Existe bastante bibliografía internacional sobre la toxicidad de las emisiones de los vertederos y la incineración de residuos. Por efecto de los vertederos se han descubierto patologías como bajo peso de los niños al nacer, niños nacidos muertos, anomalías congénitas, cáncer de vejiga y de otros tipos de cáncer incluidos el de cerebro e hígado, defectos del tubo neural y defectos cardíacos y defectos vasculares. En cuanto a los efectos de las incineraciones, los resultados de un estudio realizado en España por investigadores del Instituto de Salud Carlos III, ponen de relieve que, en un radio de 5 km alrededor de incineradoras e instalaciones para la recuperación o eliminación de residuos peligrosos, se produce mortalidad en exceso por cáncer en el total de la población (1,06), siendo esta cifra más alta en la población residente en la vecindad de las incineradoras (1,09).

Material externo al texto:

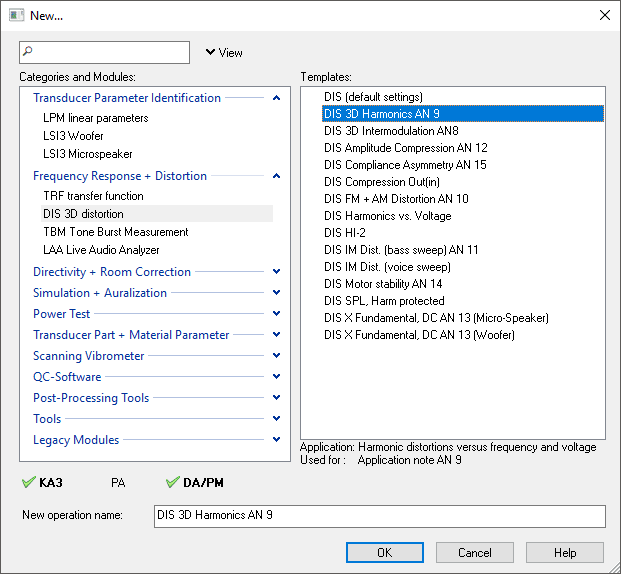The width and height of the screenshot is (621, 574).
Task: Select TRF transfer function module
Action: (93, 196)
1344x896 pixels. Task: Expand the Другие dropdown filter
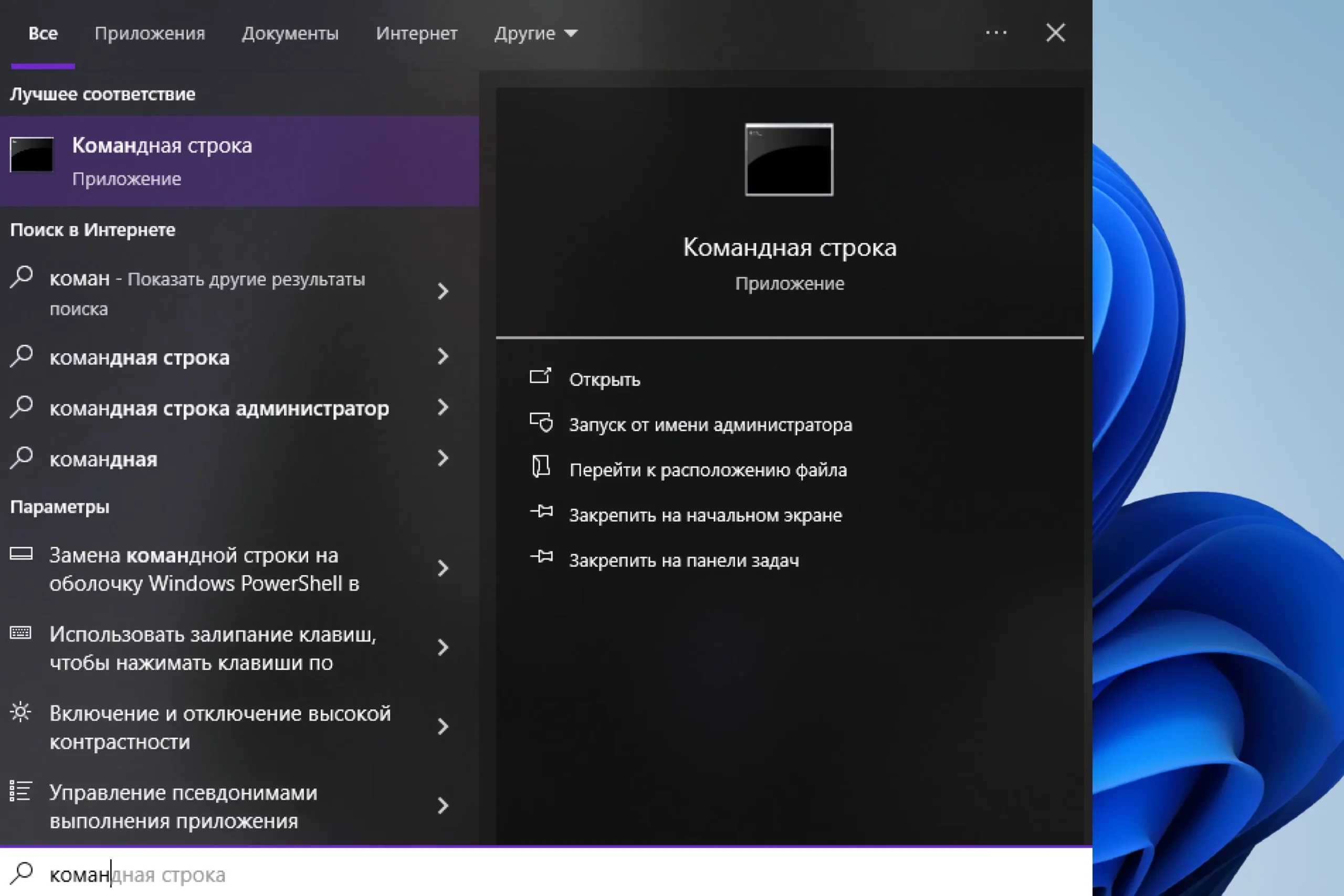tap(536, 34)
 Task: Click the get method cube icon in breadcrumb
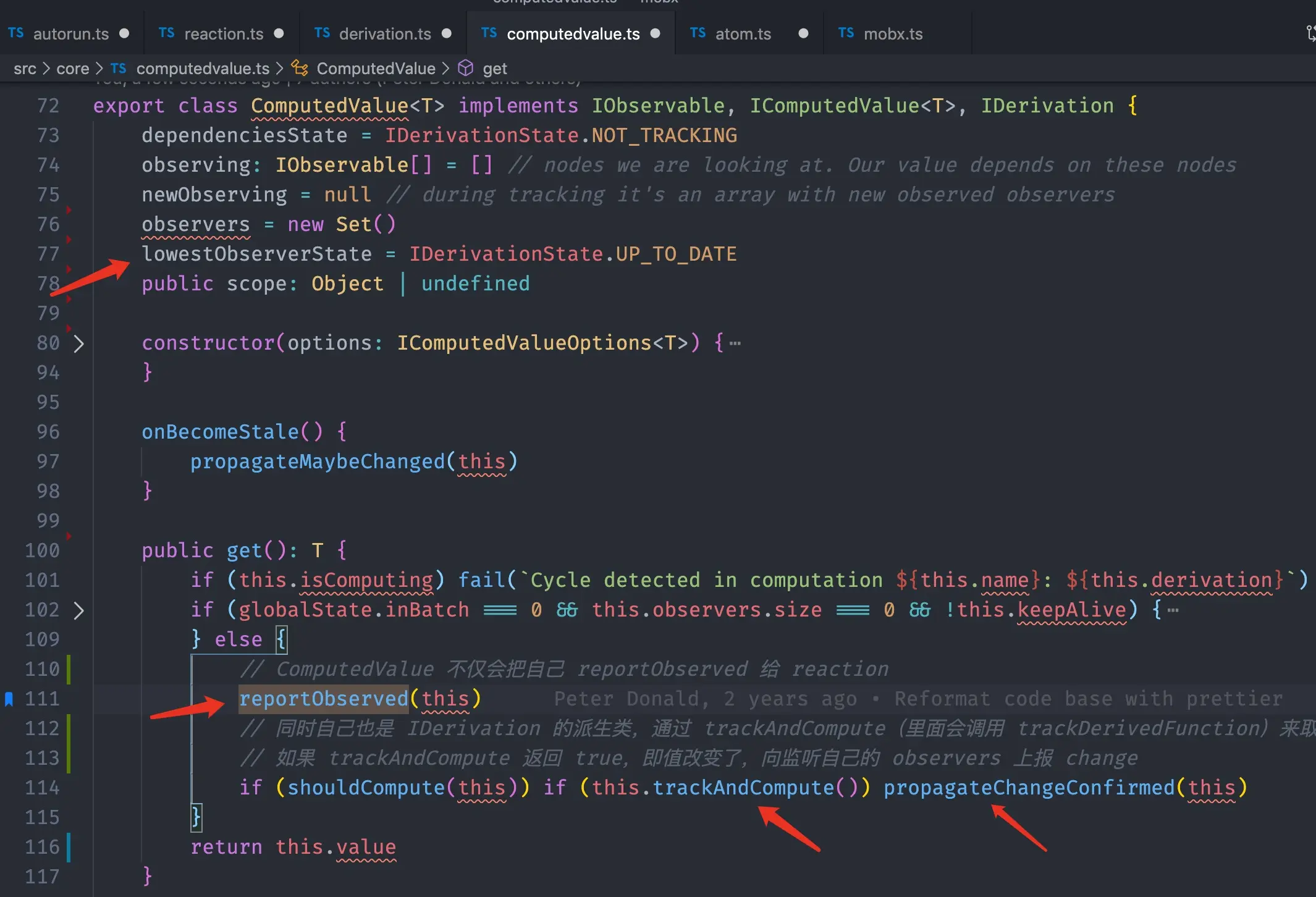(x=465, y=68)
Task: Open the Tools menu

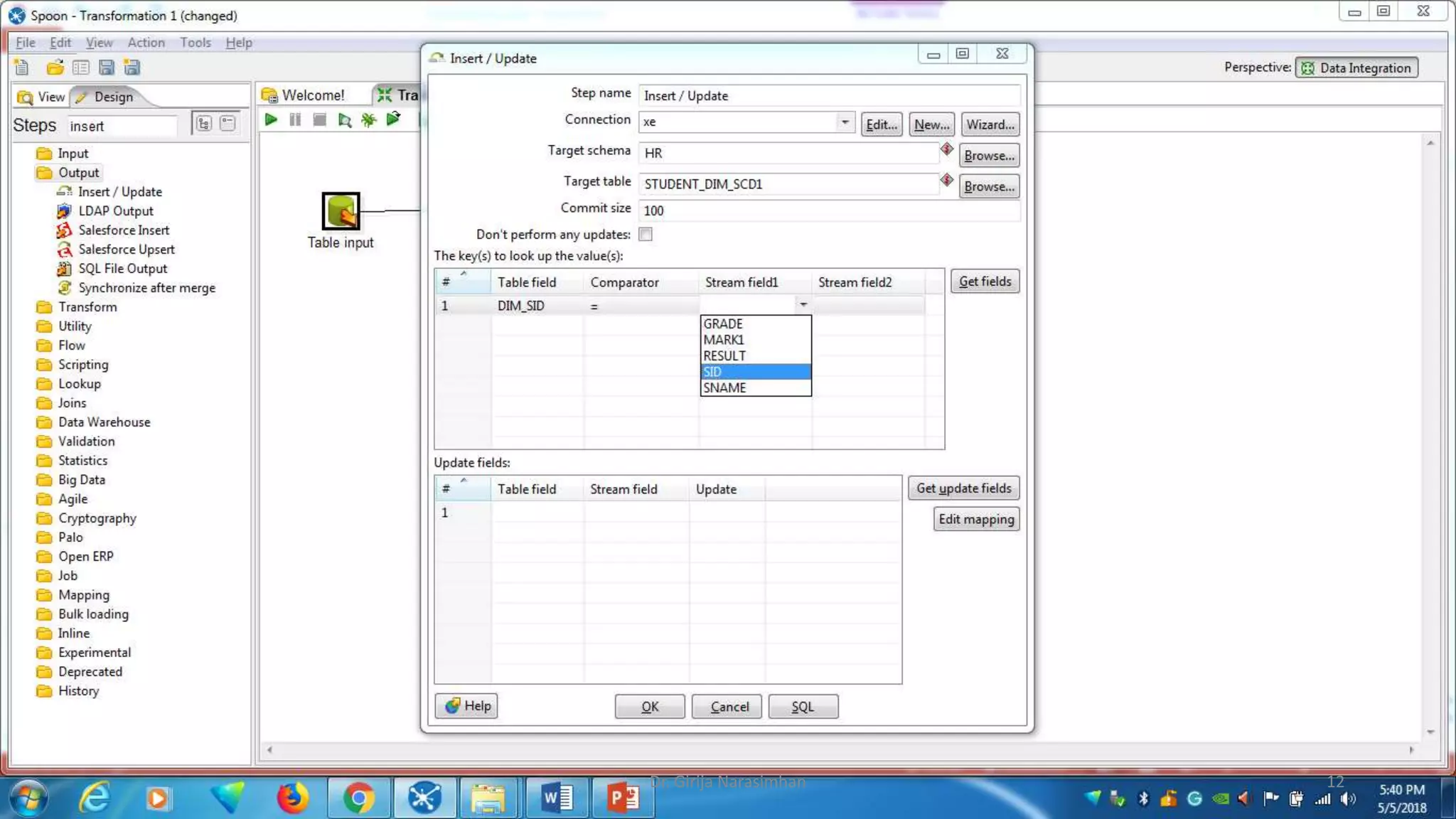Action: 195,43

El estudio revela un exceso de tumores de pleura (1,71), estómago (1,18), hígado (1,18), riñón (1,14), ovario (1,14), pulmón (1,10), leucemia (1,10), colon-recto (1,08) y vejiga (1,08).También son relevantes los estudios realizados en Inglaterra sobre patologías producidas en la proximidad de incineradoras y otras fuentes de emisiones, que establecen que los niños con dirección de nacimiento y fallecimiento a menos de 5 km de las fuentes de emisiones tuvieron un riesgo dos veces más alto de contraer cáncer infantil que los niños cuyas familias vivían alejadas de las fuentes de emisiones. Los estudios realizados en Inglaterra señalan al butadieno (producido por incineración del polietileno y las gomas) como precursor del cáncer infantil.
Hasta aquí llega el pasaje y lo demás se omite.